This pull request implements an auto-redaction feature for PII in chat completions, including support for both non-streaming and streaming responses. The implementation uses a sliding-window buffer to handle placeholders split across stream chunks. The code review identified several critical issues: the redaction logic currently fails open on UTF-8 errors, which poses a security risk of PII leakage; the streaming unredaction state is incorrectly shared across multiple choices and reasoning fields, which will lead to data corruption during interleaved streams; and the response parsing for the PII detector should be more robust against duplicate indices.

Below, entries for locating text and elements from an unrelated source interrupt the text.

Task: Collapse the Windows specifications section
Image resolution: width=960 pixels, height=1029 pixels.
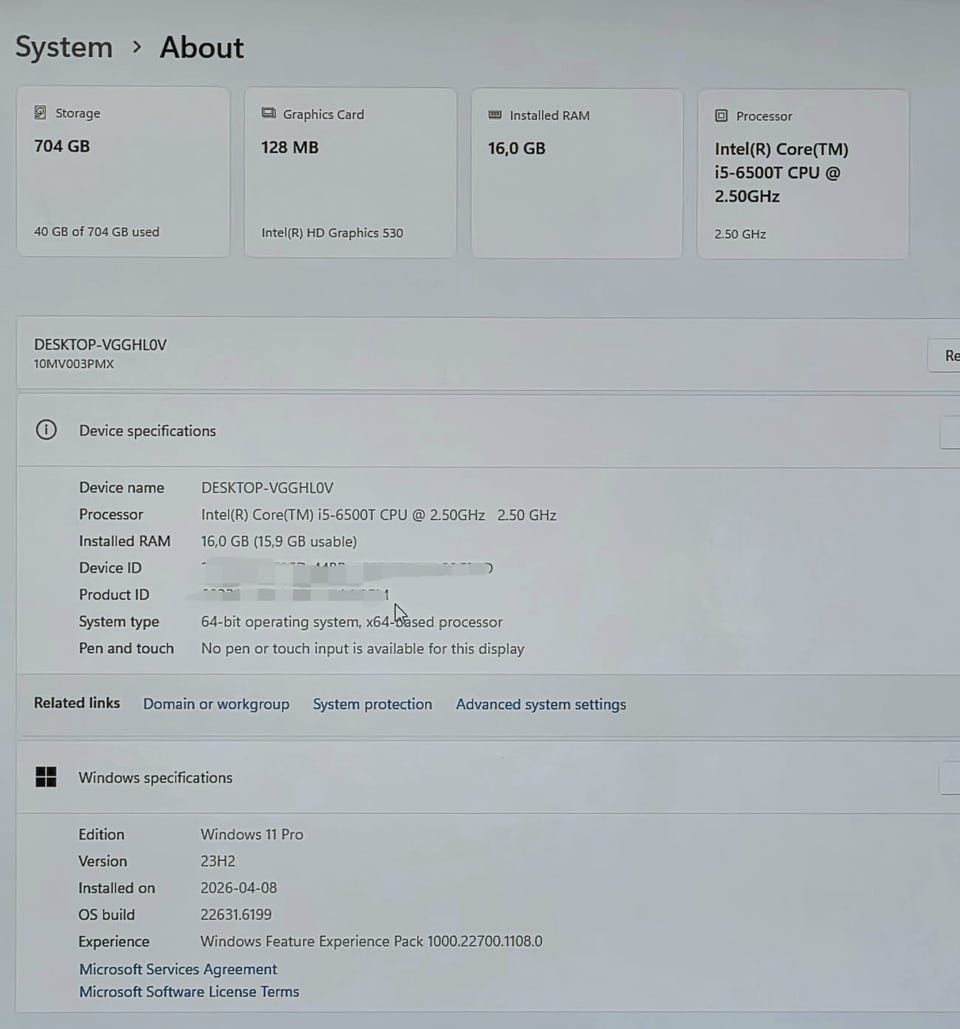Action: (x=950, y=778)
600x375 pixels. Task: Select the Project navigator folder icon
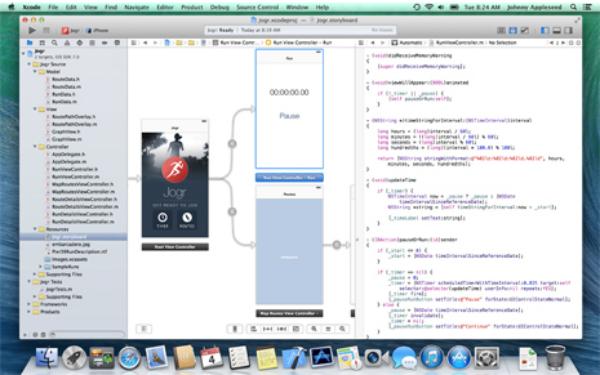29,43
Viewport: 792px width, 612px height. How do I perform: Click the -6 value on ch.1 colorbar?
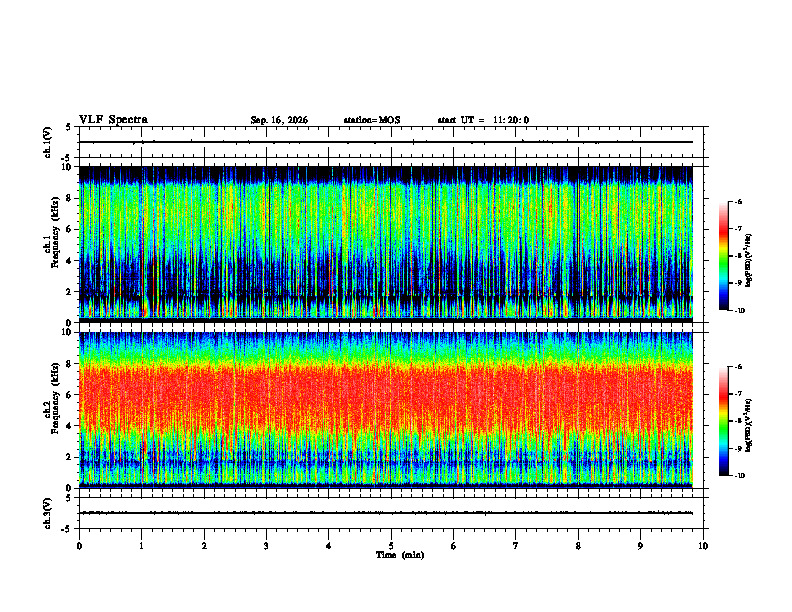point(737,201)
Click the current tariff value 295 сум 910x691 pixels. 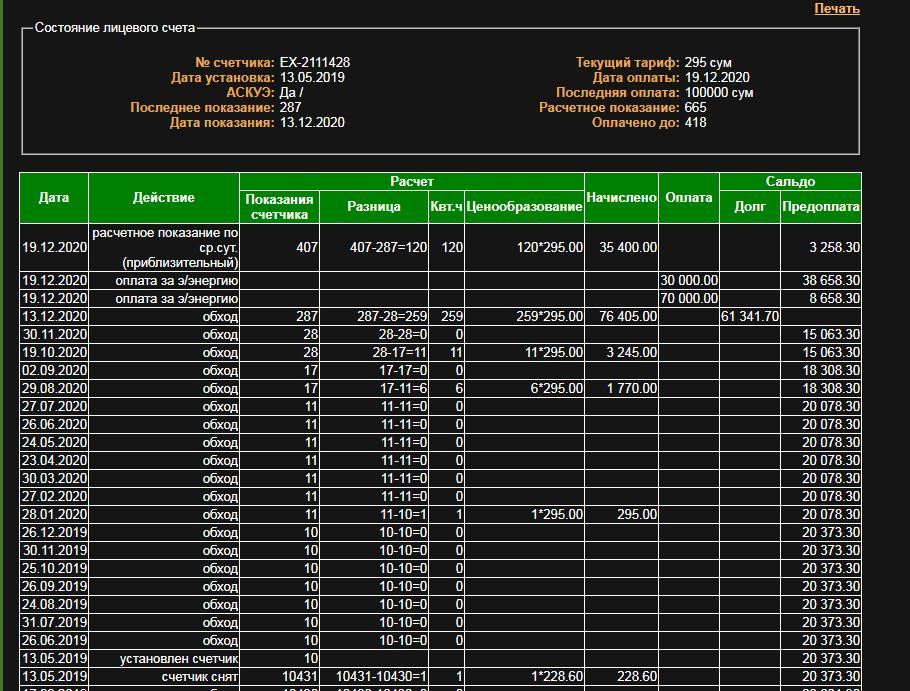701,62
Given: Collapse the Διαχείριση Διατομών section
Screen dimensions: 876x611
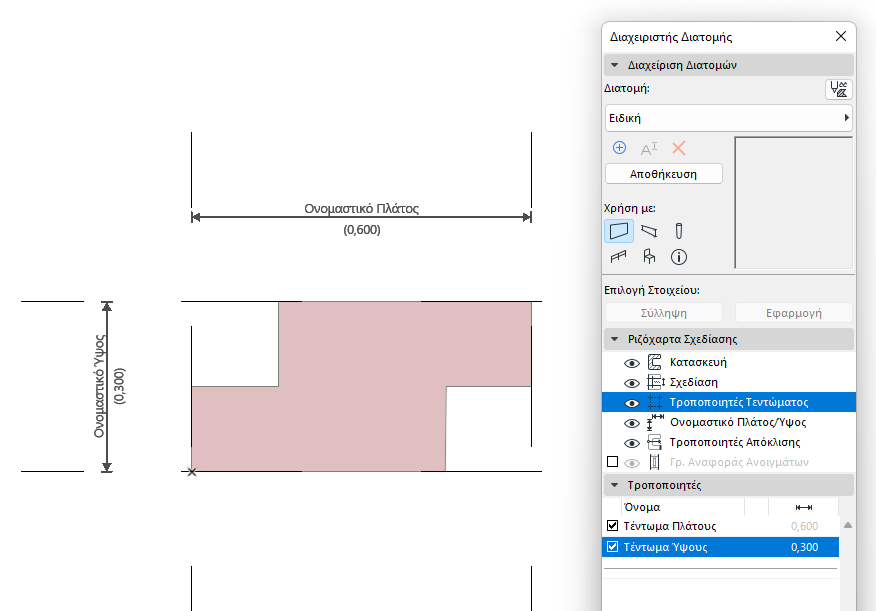Looking at the screenshot, I should coord(615,65).
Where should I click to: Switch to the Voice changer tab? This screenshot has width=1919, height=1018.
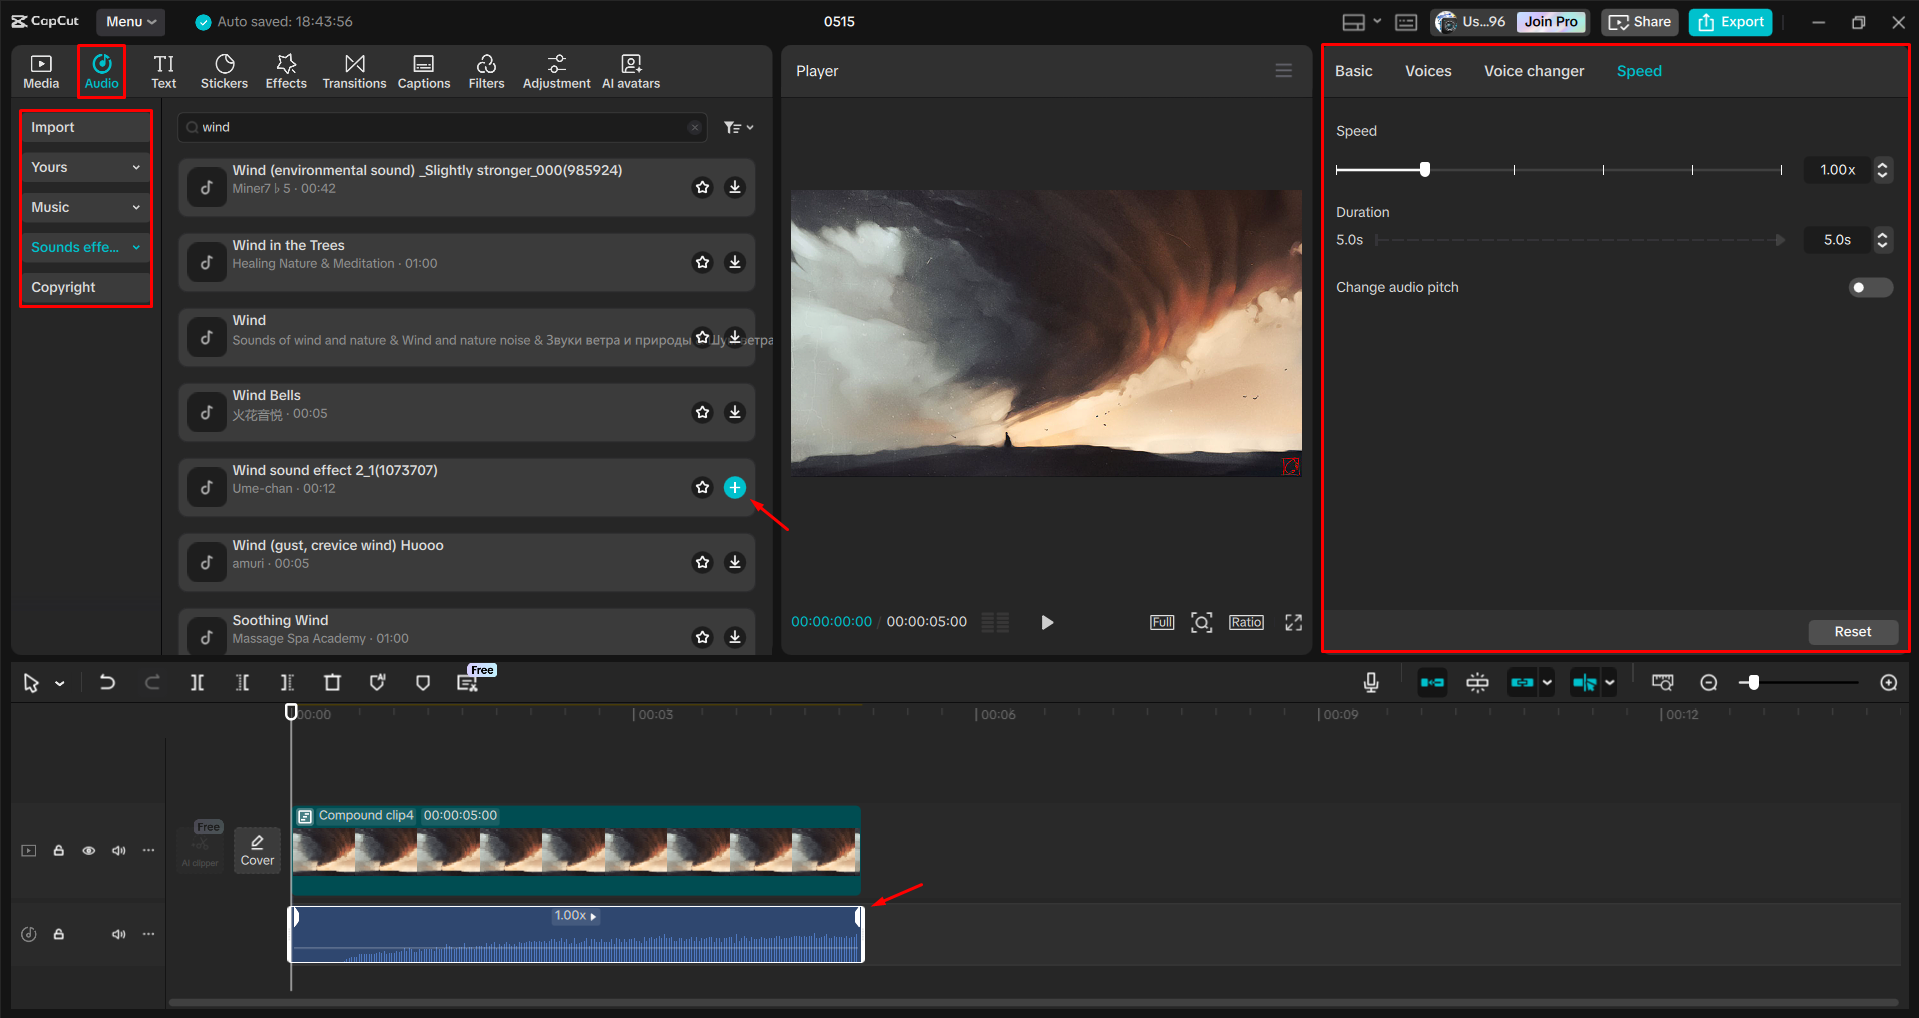1533,70
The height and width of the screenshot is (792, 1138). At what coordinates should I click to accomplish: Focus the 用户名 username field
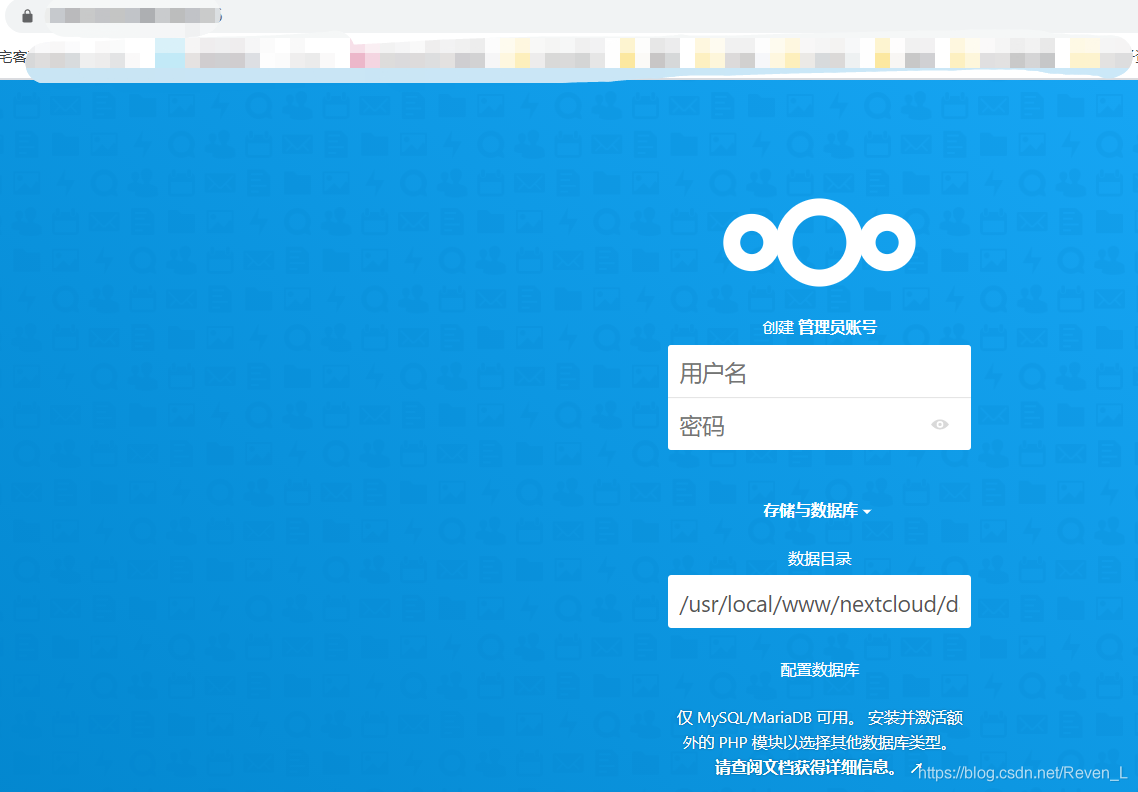pos(819,371)
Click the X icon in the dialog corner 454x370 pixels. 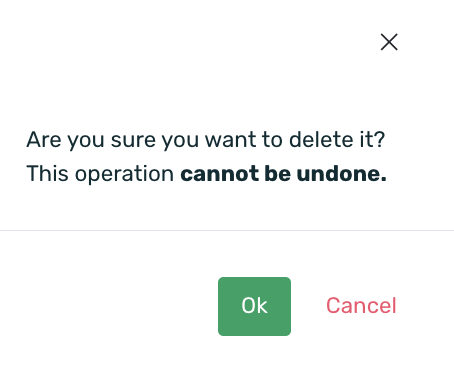click(x=389, y=42)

Comment on lines +125 to +130
if let Ok(s) = std::str::from_utf8(&bytes[cursor..span.start]) {
out.push_str(s);
} else {
// Non-UTF8 boundary; refuse to redact this fragment safely.
return text.to_string();
}
Copy link
Copy Markdown
Contributor

Choose a reason for hiding this comment

The reason will be displayed to describe this comment to others. Learn more.

security-critical critical

The current implementation of redact_one silently returns the original unredacted text if it encounters a UTF-8 boundary error or a malformed span. This is a security risk as it leaks PII when redaction was explicitly requested. The function should return a Result and the caller should fail the request (fail-closed) if redaction cannot be performed safely, honoring the privacy guarantee the user opted into.

Comment thread crates/api/src/routes/completions.rs Outdated
Comment on lines +565 to +570
let content_unredact = Arc::new(tokio::sync::Mutex::new(StreamUnredact::new(
redaction_map.clone(),
)));
let reasoning_unredact = Arc::new(tokio::sync::Mutex::new(StreamUnredact::new(
redaction_map.clone(),
)));
Copy link
Copy Markdown
Contributor

Choose a reason for hiding this comment

The reason will be displayed to describe this comment to others. Learn more.

high

The StreamUnredact instances are shared across all choices in the stream. If the request has n > 1, the provider may interleave chunks for different choices. Since StreamUnredact maintains a tail buffer for partial placeholders, interleaving chunks from different choices will corrupt the state and lead to incorrect un-redaction or data corruption. Unredacter state must be maintained per choice index to ensure correctness for multi-choice streaming.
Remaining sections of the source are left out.